I rephrased the question as:
> Should driving licenses be available regardless of age?
> A: Yes, anyone who can pass the test can drive.
> B: No, only adults who pass a test should drive.
Option B won 10-2.
After 16 years, I have just launched my game JuryNow. Imagine having a truly diverse panel of 12 real people of all ages, far removed from your peer group, around the world who will be able to give you an instant decision on your question 24/7. No commentary, just a verdict between two choices. You can ask a moral dilemma, or a fashion dilemma (you can upload 2 images), you can use JuryNow to give you an independent perspective on a family argument, or a workplace problem, or even a trivial thought. You can also ask a mini political poll and receive global verdict in real time.
It’s anonymous, fast (under 3 minutes), and...when there are more than 13 people playing simultaneously, completely AI-free.
How do you pay for this priceless fun? With JuryDuty. While you wait 3 minutes for your verdict, You answer other people’s questions. There is no commentary, just a binary choice.
You can ask things like:
“Do I have a moral duty to go to my brother’s third wedding? We have no parents?”
“Do you feel guilty when you kill mosquitoes?”
"Should I take away my mother's car keys? She is 84 and had two near misses this month."

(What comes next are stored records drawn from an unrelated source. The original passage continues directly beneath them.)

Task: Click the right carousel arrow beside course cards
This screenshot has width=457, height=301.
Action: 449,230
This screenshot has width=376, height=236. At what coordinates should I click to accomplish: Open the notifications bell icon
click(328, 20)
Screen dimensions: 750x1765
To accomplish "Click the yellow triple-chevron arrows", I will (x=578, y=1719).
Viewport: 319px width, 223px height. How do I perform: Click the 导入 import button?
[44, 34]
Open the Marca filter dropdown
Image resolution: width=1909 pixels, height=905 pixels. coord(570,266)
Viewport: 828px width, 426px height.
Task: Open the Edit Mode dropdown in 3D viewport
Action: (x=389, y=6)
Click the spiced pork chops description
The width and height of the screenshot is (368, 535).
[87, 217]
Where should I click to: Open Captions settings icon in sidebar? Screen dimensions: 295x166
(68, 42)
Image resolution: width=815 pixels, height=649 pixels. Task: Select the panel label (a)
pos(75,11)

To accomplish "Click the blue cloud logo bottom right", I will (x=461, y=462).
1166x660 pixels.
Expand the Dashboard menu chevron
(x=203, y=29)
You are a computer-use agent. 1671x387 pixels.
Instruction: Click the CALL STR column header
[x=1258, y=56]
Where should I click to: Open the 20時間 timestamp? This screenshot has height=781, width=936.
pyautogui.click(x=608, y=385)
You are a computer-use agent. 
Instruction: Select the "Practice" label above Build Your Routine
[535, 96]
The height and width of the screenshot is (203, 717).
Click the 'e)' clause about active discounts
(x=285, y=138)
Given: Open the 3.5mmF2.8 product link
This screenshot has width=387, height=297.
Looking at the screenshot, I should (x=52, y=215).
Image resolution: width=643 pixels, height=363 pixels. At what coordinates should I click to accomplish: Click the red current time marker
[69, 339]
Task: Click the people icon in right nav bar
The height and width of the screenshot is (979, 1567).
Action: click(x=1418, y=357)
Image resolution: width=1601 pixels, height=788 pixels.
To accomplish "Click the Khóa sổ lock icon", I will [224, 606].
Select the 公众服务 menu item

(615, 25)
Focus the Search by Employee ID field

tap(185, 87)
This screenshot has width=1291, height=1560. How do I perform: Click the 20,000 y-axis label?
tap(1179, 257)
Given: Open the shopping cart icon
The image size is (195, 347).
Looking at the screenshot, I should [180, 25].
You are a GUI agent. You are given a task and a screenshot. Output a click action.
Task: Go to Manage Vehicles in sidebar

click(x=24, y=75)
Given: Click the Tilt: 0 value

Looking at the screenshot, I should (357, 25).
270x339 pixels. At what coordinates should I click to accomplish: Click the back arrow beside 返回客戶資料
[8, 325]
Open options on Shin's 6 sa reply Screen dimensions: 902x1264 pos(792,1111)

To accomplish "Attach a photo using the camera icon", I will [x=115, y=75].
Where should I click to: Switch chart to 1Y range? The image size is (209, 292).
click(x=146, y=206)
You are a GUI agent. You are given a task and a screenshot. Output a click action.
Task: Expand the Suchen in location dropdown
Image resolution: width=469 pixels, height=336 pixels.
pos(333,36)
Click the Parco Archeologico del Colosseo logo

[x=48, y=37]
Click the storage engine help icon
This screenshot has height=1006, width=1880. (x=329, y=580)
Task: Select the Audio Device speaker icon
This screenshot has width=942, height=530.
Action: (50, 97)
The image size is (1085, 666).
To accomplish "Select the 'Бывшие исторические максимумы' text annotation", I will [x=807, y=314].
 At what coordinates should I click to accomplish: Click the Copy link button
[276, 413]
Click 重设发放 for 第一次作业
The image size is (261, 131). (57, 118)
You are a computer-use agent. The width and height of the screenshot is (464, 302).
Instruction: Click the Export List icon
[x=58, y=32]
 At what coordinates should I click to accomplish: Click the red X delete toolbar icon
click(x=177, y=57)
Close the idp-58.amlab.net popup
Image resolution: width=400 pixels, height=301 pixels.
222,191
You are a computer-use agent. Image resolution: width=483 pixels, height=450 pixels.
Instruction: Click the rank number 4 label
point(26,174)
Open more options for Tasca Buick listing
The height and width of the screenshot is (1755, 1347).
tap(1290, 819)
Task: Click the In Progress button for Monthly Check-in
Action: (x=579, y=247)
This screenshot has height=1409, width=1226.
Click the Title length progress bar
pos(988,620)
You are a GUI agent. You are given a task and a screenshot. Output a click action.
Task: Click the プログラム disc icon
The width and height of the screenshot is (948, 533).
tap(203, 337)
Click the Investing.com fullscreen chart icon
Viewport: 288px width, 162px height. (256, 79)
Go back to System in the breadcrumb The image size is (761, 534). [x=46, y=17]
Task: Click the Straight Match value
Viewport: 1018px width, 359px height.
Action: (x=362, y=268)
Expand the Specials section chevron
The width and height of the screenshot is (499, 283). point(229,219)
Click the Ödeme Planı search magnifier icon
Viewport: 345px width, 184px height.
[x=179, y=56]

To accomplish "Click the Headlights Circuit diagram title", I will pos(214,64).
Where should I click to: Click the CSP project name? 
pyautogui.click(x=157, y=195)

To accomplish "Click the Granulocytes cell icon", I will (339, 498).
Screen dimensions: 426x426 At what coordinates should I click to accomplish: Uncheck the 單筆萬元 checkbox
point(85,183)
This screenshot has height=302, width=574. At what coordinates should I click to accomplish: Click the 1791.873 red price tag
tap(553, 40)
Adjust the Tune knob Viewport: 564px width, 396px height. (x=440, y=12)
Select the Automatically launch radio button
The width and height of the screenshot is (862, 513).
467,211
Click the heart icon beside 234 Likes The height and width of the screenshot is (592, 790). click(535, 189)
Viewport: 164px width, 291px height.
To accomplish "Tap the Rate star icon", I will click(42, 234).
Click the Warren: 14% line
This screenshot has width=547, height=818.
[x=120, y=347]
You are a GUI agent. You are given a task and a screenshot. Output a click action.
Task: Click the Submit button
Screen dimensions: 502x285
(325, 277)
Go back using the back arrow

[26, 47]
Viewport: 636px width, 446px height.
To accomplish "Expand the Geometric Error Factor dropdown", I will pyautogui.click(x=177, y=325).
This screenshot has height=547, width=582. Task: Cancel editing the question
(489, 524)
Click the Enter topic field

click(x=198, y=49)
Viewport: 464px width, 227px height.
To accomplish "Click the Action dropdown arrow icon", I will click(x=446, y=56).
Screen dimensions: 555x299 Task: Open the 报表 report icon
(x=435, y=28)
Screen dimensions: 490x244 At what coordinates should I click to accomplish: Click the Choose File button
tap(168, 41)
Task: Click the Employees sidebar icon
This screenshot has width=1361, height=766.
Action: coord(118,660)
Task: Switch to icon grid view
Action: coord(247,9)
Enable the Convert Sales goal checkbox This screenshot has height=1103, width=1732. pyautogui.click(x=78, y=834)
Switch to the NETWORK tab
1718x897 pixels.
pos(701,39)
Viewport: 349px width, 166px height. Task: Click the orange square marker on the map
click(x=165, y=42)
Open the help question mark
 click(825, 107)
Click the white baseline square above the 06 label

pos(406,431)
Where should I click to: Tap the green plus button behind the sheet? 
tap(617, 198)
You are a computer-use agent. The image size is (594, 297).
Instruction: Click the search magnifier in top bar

As a 58F, I built JuryNow because I wanted to create a truly objective place to get outside opinions that were not from my peer group, but from 12 people in 12 different countries, different ages, professions, cultures, a truly diverse global objective jury with no algorithms.
Would love your feedback! It’s totally free, no sign-up needed for a first play. https://jurynow.app/
if there are fewer than 13 people playing (and it only just launched last week and that was just on Reddit!) then a popup will appear saying your verdict is simulated by AI. But this is just a TEMPORARY feature with the MVP. As soon as there are regular players, it will be permanently dismantled and we will celebrate the power of collective human intelligence!